ABOUT THIS EXERCISE
Lines in the entries below where the word "computer" shows up should each be copied.

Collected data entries
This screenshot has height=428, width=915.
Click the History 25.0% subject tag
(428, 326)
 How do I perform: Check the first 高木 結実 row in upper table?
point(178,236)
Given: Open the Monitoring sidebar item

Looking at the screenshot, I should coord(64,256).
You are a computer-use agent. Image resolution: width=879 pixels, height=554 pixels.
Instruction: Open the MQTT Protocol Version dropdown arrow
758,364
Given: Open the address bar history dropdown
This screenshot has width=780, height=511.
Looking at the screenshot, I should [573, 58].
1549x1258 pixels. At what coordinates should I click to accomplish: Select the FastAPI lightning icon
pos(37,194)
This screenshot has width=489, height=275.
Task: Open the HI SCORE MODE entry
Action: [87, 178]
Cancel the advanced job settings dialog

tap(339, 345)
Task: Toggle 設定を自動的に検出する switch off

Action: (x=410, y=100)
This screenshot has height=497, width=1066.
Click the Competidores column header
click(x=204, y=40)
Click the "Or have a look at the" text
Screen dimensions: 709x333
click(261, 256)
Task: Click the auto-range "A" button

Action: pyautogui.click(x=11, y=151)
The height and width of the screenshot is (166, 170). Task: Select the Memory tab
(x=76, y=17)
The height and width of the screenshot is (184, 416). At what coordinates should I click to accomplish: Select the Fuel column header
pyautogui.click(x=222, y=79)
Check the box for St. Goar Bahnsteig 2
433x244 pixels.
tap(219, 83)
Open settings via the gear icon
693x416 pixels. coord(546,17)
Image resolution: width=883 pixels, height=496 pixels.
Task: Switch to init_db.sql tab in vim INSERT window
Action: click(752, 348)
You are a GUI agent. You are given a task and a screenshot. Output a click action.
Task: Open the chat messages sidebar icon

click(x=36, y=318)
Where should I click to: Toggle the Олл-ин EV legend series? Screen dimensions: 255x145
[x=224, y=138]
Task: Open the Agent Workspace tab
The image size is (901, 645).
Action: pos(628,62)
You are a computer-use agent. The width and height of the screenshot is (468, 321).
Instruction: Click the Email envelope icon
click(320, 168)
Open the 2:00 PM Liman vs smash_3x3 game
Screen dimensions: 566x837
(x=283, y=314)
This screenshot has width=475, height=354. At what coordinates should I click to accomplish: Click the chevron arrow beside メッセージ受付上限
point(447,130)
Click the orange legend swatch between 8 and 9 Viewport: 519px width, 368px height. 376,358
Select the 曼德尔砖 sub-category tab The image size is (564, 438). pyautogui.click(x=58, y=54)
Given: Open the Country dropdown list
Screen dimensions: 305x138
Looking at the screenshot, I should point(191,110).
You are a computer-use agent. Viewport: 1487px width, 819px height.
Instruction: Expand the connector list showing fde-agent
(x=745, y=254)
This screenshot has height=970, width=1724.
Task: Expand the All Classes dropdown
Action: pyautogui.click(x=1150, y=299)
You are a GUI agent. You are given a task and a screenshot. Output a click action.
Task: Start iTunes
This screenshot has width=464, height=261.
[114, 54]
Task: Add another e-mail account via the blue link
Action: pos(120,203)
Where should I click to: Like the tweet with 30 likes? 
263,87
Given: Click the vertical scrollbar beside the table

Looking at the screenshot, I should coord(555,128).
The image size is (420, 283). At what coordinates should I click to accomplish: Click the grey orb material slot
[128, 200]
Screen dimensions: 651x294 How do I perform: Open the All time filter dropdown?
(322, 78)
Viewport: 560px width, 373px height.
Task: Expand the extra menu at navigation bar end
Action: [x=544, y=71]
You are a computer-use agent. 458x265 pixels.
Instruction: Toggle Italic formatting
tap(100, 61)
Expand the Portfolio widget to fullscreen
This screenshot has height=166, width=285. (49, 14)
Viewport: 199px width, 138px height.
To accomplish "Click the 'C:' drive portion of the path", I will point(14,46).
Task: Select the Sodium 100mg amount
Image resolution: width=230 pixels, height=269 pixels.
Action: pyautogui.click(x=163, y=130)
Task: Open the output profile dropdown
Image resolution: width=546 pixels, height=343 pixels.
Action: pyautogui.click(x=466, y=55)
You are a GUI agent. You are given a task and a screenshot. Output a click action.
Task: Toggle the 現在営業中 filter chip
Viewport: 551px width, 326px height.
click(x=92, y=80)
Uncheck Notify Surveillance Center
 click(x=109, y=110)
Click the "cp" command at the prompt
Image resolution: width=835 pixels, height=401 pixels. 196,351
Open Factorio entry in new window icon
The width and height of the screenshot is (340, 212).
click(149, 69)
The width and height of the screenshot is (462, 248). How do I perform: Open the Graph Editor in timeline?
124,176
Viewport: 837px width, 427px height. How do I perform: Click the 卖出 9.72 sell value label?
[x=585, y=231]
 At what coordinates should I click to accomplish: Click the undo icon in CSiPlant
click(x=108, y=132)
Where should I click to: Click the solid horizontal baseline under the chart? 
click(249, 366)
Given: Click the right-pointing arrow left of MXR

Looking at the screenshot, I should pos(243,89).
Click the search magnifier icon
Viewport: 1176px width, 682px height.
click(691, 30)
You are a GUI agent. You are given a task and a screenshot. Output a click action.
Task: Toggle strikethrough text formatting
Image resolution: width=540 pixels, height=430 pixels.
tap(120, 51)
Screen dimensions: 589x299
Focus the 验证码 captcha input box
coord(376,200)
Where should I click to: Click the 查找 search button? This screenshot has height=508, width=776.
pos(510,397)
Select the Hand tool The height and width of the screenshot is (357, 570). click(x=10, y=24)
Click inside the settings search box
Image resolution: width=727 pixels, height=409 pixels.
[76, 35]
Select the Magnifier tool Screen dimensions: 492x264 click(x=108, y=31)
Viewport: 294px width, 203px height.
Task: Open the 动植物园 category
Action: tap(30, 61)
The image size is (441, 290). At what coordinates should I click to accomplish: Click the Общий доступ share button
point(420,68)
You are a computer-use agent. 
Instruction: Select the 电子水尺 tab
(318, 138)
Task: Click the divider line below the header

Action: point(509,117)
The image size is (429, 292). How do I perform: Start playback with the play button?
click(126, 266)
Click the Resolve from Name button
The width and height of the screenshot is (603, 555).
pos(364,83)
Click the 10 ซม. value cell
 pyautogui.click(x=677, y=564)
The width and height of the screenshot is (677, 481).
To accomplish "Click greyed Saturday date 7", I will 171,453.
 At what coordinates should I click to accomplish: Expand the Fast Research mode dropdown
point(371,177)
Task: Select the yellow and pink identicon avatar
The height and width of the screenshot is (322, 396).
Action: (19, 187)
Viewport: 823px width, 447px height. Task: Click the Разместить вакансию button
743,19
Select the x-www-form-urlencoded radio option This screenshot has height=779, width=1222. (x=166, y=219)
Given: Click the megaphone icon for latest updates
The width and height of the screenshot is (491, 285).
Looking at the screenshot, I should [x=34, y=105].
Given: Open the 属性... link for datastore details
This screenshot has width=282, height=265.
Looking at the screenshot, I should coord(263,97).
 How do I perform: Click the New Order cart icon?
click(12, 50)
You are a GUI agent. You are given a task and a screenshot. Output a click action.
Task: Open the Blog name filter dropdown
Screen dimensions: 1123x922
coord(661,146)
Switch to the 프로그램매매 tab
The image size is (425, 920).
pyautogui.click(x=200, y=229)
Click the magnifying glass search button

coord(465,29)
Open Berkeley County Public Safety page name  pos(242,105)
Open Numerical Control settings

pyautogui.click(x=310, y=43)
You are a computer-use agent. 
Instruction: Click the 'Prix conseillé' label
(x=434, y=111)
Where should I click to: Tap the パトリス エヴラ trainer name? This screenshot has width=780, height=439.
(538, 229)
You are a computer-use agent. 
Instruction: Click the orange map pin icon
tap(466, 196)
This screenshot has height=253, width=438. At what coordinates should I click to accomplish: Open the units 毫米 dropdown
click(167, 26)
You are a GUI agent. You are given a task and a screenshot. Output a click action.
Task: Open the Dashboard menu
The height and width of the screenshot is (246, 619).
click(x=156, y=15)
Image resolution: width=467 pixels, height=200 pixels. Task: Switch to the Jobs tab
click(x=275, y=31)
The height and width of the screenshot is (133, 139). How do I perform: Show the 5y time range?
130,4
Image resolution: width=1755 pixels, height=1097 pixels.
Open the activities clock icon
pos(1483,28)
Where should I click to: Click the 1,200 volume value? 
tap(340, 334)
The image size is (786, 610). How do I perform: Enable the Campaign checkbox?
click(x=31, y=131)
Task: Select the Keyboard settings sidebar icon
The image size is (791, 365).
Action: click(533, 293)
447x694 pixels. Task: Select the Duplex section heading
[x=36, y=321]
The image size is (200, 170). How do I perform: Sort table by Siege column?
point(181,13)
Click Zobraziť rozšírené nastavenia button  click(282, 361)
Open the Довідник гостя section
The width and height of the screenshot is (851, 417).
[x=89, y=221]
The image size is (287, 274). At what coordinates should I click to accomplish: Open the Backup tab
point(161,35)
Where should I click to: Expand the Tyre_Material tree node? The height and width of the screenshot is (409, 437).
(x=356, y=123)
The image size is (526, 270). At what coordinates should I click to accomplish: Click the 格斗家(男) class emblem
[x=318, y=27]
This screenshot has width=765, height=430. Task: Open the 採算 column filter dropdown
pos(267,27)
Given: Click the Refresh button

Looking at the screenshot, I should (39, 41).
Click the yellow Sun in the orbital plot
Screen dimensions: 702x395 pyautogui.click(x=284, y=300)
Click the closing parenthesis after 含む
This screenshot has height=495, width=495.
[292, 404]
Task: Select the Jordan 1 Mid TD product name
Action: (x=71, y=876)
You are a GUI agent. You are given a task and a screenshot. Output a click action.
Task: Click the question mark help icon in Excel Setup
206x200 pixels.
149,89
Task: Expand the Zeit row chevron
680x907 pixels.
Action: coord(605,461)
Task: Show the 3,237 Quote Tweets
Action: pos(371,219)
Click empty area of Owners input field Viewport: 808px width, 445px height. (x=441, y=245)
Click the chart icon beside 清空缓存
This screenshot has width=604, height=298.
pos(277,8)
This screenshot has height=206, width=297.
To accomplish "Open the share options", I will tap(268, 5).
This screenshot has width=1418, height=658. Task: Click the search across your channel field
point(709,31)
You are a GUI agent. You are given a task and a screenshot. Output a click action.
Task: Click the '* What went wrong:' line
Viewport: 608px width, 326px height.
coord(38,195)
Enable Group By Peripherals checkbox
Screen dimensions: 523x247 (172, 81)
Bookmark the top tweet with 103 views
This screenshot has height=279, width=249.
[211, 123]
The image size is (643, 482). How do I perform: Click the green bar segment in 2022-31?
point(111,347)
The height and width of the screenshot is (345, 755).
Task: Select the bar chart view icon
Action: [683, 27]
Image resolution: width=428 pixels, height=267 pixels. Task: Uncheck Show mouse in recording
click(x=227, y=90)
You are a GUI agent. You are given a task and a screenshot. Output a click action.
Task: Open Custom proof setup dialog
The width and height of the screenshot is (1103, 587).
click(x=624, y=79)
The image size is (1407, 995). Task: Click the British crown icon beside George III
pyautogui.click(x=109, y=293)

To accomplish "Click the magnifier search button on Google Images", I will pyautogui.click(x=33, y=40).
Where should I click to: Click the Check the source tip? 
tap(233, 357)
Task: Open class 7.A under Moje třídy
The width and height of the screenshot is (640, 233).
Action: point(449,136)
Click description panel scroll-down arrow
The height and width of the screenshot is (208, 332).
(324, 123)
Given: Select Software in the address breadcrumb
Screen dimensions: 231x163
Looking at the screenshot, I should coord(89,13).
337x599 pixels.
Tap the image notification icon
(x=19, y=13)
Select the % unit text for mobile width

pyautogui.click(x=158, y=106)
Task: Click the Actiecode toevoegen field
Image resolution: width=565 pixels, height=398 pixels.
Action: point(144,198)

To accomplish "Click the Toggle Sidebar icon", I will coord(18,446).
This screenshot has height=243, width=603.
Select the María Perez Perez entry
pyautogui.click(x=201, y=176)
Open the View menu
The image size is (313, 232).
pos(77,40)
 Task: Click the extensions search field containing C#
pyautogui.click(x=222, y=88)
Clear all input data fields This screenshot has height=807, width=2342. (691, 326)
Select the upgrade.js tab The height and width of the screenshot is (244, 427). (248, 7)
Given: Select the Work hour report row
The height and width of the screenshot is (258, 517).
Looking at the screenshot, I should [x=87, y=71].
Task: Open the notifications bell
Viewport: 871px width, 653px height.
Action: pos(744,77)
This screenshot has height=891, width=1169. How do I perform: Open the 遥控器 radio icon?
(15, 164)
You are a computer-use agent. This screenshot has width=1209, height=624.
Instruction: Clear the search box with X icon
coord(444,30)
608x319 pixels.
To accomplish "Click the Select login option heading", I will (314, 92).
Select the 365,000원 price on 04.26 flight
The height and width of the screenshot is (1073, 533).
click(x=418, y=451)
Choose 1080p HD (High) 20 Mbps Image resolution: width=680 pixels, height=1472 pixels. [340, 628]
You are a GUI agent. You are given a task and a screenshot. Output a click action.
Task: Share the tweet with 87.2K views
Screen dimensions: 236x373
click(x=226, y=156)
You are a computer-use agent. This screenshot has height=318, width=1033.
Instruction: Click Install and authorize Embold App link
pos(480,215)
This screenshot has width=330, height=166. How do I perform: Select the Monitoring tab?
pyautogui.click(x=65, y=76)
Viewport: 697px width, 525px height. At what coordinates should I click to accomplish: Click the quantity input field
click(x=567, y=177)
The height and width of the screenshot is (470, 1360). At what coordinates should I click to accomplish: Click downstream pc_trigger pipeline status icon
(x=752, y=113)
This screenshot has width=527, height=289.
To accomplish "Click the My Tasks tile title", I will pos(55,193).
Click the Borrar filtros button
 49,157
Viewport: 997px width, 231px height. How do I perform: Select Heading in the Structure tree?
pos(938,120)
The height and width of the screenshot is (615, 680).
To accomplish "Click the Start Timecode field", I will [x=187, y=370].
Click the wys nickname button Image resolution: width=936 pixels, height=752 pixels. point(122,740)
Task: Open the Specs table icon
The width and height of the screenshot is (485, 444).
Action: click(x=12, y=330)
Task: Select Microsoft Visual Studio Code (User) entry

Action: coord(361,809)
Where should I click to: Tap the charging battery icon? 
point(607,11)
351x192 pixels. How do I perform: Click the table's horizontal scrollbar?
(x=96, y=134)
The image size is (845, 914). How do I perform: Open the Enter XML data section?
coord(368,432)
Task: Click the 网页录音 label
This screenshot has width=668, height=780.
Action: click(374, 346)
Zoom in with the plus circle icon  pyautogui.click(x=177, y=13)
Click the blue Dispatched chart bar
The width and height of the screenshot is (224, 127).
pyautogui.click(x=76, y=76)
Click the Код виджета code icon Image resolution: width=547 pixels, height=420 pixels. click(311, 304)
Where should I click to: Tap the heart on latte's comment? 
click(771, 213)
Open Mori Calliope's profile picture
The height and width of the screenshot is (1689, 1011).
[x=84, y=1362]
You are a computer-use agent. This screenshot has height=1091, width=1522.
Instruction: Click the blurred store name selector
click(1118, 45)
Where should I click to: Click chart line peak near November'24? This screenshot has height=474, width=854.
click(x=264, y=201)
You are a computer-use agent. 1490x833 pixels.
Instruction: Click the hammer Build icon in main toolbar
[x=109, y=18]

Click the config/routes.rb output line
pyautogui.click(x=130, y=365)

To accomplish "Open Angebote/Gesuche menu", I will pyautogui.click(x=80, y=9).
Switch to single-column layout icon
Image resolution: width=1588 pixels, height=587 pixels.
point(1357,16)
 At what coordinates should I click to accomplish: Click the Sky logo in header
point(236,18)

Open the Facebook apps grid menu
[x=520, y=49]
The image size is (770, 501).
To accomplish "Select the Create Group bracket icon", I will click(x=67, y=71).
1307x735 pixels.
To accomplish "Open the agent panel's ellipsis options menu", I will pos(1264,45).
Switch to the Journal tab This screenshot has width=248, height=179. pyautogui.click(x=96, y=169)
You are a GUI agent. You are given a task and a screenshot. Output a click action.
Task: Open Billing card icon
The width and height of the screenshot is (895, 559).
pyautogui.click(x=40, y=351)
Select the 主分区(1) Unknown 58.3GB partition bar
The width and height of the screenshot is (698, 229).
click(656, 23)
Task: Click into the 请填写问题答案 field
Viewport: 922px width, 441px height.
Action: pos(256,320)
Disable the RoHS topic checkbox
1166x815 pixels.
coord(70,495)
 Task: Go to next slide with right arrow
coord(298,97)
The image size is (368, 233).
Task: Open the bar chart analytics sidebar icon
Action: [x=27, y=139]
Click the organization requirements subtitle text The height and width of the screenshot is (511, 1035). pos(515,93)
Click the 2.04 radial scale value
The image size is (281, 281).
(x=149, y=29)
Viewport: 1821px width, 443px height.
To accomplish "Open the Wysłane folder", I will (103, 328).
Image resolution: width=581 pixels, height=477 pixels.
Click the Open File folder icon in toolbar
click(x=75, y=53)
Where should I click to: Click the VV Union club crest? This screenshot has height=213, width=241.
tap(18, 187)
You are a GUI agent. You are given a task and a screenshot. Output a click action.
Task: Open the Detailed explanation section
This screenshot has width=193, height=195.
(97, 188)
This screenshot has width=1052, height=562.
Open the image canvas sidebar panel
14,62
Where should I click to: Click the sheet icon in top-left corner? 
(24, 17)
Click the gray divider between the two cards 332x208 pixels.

RESULT OF THIS EXERCISE
You are a computer-use agent. Image resolution: width=879 pixels, height=554 pixels.
You are a computer-use agent. The width and height of the screenshot is (468, 321).
You are a computer-use agent. Viewport: 1487px width, 819px height.
You are a computer-use agent. 458x265 pixels.
You are a computer-use agent. 
You are a computer-use agent. 
You are a computer-use agent. 
You are a computer-use agent. This screenshot has width=1209, height=624.
You are a computer-use agent. This screenshot has height=318, width=1033.
You are a computer-use agent. This screenshot has height=1091, width=1522.
You are a computer-use agent. 1490x833 pixels.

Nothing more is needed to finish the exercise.